___ ENTRIES PROVIDED ___

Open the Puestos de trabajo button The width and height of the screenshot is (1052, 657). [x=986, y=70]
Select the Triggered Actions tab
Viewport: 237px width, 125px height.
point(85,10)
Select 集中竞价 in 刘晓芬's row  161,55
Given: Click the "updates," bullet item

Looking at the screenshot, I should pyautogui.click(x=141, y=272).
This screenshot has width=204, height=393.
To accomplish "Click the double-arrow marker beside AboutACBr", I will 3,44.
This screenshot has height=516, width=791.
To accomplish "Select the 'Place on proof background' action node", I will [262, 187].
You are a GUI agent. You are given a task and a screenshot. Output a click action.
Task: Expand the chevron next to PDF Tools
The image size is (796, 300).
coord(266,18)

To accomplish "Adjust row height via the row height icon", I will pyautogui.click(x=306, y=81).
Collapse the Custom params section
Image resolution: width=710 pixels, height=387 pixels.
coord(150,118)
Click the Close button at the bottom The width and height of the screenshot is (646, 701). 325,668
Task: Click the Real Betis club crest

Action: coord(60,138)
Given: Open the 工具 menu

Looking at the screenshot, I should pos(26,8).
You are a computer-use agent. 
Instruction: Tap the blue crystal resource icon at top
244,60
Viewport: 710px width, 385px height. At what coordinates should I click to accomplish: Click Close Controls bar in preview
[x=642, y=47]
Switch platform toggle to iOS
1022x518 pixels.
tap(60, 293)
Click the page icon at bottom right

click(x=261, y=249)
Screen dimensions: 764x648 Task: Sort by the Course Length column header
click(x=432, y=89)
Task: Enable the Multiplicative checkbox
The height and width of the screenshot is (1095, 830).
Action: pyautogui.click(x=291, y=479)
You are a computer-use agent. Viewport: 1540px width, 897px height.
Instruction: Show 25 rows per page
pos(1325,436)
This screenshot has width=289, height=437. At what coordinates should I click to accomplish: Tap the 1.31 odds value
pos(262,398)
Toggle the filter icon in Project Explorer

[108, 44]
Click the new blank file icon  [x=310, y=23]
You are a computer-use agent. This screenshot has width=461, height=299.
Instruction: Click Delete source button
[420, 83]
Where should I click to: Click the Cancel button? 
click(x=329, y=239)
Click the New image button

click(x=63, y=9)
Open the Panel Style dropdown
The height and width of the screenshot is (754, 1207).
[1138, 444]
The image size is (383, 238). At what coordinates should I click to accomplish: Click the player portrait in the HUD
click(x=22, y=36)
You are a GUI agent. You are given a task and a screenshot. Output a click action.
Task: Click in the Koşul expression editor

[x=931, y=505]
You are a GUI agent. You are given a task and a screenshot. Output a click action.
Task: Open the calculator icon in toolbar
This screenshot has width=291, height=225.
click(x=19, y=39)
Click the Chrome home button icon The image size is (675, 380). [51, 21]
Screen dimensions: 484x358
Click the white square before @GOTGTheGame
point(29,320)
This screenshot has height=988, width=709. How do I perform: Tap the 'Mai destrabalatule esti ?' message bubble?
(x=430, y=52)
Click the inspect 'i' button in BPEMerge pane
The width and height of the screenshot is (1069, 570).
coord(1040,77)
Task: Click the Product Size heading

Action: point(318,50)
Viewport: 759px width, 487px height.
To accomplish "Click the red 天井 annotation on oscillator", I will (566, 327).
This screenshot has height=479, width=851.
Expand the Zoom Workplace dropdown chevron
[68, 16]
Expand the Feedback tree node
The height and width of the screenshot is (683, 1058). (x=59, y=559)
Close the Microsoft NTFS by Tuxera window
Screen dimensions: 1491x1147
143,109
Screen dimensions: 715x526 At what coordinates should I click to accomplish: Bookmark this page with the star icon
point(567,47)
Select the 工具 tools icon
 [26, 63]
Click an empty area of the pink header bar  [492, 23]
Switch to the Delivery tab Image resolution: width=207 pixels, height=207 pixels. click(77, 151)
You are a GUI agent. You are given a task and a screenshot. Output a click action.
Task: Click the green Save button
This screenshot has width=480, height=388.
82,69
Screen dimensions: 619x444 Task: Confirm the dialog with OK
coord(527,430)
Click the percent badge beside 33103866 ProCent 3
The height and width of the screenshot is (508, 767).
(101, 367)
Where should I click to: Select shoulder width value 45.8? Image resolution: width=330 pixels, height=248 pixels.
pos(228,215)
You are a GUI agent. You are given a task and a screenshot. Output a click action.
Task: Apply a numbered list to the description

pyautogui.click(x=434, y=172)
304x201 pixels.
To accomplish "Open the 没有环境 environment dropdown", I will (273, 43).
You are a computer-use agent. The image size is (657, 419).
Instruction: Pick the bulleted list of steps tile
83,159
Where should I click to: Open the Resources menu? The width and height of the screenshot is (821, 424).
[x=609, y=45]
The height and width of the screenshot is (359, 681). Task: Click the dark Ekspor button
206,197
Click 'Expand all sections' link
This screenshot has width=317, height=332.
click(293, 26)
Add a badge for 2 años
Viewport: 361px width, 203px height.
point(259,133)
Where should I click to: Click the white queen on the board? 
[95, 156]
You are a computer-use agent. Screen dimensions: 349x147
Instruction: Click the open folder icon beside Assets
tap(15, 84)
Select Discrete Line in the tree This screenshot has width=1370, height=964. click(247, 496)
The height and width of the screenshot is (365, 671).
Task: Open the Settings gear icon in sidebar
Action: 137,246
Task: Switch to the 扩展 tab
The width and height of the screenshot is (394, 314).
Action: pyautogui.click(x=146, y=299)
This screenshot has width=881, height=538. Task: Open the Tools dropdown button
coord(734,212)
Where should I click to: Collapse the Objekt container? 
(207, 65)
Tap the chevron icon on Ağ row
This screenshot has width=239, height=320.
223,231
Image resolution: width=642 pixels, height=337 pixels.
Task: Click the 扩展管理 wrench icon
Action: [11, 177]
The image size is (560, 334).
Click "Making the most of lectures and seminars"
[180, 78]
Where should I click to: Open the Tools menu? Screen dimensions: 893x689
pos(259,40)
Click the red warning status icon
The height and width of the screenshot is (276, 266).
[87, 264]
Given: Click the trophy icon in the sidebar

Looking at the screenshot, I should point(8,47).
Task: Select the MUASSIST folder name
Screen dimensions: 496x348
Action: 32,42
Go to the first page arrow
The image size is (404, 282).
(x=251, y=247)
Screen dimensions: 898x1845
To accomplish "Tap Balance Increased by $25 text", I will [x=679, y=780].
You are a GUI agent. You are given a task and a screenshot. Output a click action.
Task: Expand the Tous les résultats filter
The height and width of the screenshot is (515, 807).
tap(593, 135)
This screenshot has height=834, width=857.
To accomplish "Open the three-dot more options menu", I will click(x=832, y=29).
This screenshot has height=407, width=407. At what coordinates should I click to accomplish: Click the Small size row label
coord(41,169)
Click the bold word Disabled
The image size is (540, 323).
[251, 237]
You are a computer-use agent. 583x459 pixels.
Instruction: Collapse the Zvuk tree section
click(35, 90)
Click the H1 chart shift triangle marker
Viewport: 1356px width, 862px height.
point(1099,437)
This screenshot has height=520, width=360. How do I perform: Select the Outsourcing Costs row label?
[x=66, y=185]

___

■ **WORK ORDER**: The whole block of entries above should be repeated exactly.

■ **ANSWER TO THIS TASK**:
Open the Puestos de trabajo button The width and height of the screenshot is (1052, 657). [x=986, y=70]
Select the Triggered Actions tab
Viewport: 237px width, 125px height.
point(85,10)
Select 集中竞价 in 刘晓芬's row  161,55
Given: Click the "updates," bullet item

Looking at the screenshot, I should pyautogui.click(x=141, y=272).
This screenshot has width=204, height=393.
To accomplish "Click the double-arrow marker beside AboutACBr", I will 3,44.
This screenshot has height=516, width=791.
To accomplish "Select the 'Place on proof background' action node", I will [262, 187].
You are a GUI agent. You are given a task and a screenshot. Output a click action.
Task: Expand the chevron next to PDF Tools
The image size is (796, 300).
coord(266,18)

To accomplish "Adjust row height via the row height icon", I will pyautogui.click(x=306, y=81).
Collapse the Custom params section
Image resolution: width=710 pixels, height=387 pixels.
coord(150,118)
Click the Close button at the bottom The width and height of the screenshot is (646, 701). 325,668
Task: Click the Real Betis club crest

Action: coord(60,138)
Given: Open the 工具 menu

Looking at the screenshot, I should pos(26,8).
You are a computer-use agent. 
Instruction: Tap the blue crystal resource icon at top
244,60
Viewport: 710px width, 385px height. At what coordinates should I click to accomplish: Click Close Controls bar in preview
[x=642, y=47]
Switch platform toggle to iOS
1022x518 pixels.
tap(60, 293)
Click the page icon at bottom right

click(x=261, y=249)
Screen dimensions: 764x648 Task: Sort by the Course Length column header
click(x=432, y=89)
Task: Enable the Multiplicative checkbox
The height and width of the screenshot is (1095, 830).
Action: pyautogui.click(x=291, y=479)
You are a computer-use agent. Viewport: 1540px width, 897px height.
Instruction: Show 25 rows per page
pos(1325,436)
This screenshot has width=289, height=437. At what coordinates should I click to accomplish: Tap the 1.31 odds value
pos(262,398)
Toggle the filter icon in Project Explorer

[108, 44]
Click the new blank file icon  [x=310, y=23]
You are a computer-use agent. This screenshot has width=461, height=299.
Instruction: Click Delete source button
[420, 83]
Where should I click to: Click the Cancel button? 
click(x=329, y=239)
Click the New image button

click(x=63, y=9)
Open the Panel Style dropdown
The height and width of the screenshot is (754, 1207).
[1138, 444]
The image size is (383, 238). At what coordinates should I click to accomplish: Click the player portrait in the HUD
click(x=22, y=36)
You are a GUI agent. You are given a task and a screenshot. Output a click action.
Task: Click in the Koşul expression editor

[x=931, y=505]
You are a GUI agent. You are given a task and a screenshot. Output a click action.
Task: Open the calculator icon in toolbar
This screenshot has width=291, height=225.
click(x=19, y=39)
Click the Chrome home button icon The image size is (675, 380). [51, 21]
Screen dimensions: 484x358
Click the white square before @GOTGTheGame
point(29,320)
This screenshot has height=988, width=709. How do I perform: Tap the 'Mai destrabalatule esti ?' message bubble?
(x=430, y=52)
Click the inspect 'i' button in BPEMerge pane
The width and height of the screenshot is (1069, 570).
coord(1040,77)
Task: Click the Product Size heading

Action: point(318,50)
Viewport: 759px width, 487px height.
To accomplish "Click the red 天井 annotation on oscillator", I will (566, 327).
This screenshot has height=479, width=851.
Expand the Zoom Workplace dropdown chevron
[68, 16]
Expand the Feedback tree node
The height and width of the screenshot is (683, 1058). (x=59, y=559)
Close the Microsoft NTFS by Tuxera window
Screen dimensions: 1491x1147
143,109
Screen dimensions: 715x526 At what coordinates should I click to accomplish: Bookmark this page with the star icon
point(567,47)
Select the 工具 tools icon
 [26, 63]
Click an empty area of the pink header bar  [492, 23]
Switch to the Delivery tab Image resolution: width=207 pixels, height=207 pixels. click(77, 151)
You are a GUI agent. You are given a task and a screenshot. Output a click action.
Task: Click the green Save button
This screenshot has width=480, height=388.
82,69
Screen dimensions: 619x444 Task: Confirm the dialog with OK
coord(527,430)
Click the percent badge beside 33103866 ProCent 3
The height and width of the screenshot is (508, 767).
(101, 367)
Where should I click to: Select shoulder width value 45.8? Image resolution: width=330 pixels, height=248 pixels.
pos(228,215)
You are a GUI agent. You are given a task and a screenshot. Output a click action.
Task: Apply a numbered list to the description

pyautogui.click(x=434, y=172)
304x201 pixels.
To accomplish "Open the 没有环境 environment dropdown", I will (273, 43).
You are a computer-use agent. The image size is (657, 419).
Instruction: Pick the bulleted list of steps tile
83,159
Where should I click to: Open the Resources menu? The width and height of the screenshot is (821, 424).
[x=609, y=45]
The height and width of the screenshot is (359, 681). Task: Click the dark Ekspor button
206,197
Click 'Expand all sections' link
This screenshot has width=317, height=332.
click(293, 26)
Add a badge for 2 años
Viewport: 361px width, 203px height.
point(259,133)
Where should I click to: Click the white queen on the board? 
[95, 156]
You are a computer-use agent. Screen dimensions: 349x147
Instruction: Click the open folder icon beside Assets
tap(15, 84)
Select Discrete Line in the tree This screenshot has width=1370, height=964. click(247, 496)
The height and width of the screenshot is (365, 671).
Task: Open the Settings gear icon in sidebar
Action: 137,246
Task: Switch to the 扩展 tab
The width and height of the screenshot is (394, 314).
Action: pyautogui.click(x=146, y=299)
This screenshot has width=881, height=538. Task: Open the Tools dropdown button
coord(734,212)
Where should I click to: Collapse the Objekt container? 
(207, 65)
Tap the chevron icon on Ağ row
This screenshot has width=239, height=320.
223,231
Image resolution: width=642 pixels, height=337 pixels.
Task: Click the 扩展管理 wrench icon
Action: [11, 177]
The image size is (560, 334).
Click "Making the most of lectures and seminars"
[180, 78]
Where should I click to: Open the Tools menu? Screen dimensions: 893x689
pos(259,40)
Click the red warning status icon
The height and width of the screenshot is (276, 266).
[87, 264]
Given: Click the trophy icon in the sidebar

Looking at the screenshot, I should point(8,47).
Task: Select the MUASSIST folder name
Screen dimensions: 496x348
Action: 32,42
Go to the first page arrow
The image size is (404, 282).
(x=251, y=247)
Screen dimensions: 898x1845
To accomplish "Tap Balance Increased by $25 text", I will [x=679, y=780].
You are a GUI agent. You are given a task and a screenshot. Output a click action.
Task: Expand the Tous les résultats filter
The height and width of the screenshot is (515, 807).
tap(593, 135)
This screenshot has height=834, width=857.
To accomplish "Open the three-dot more options menu", I will click(x=832, y=29).
This screenshot has height=407, width=407. At what coordinates should I click to accomplish: Click the Small size row label
coord(41,169)
Click the bold word Disabled
The image size is (540, 323).
[251, 237]
You are a computer-use agent. 583x459 pixels.
Instruction: Collapse the Zvuk tree section
click(35, 90)
Click the H1 chart shift triangle marker
Viewport: 1356px width, 862px height.
point(1099,437)
This screenshot has height=520, width=360. How do I perform: Select the Outsourcing Costs row label?
[x=66, y=185]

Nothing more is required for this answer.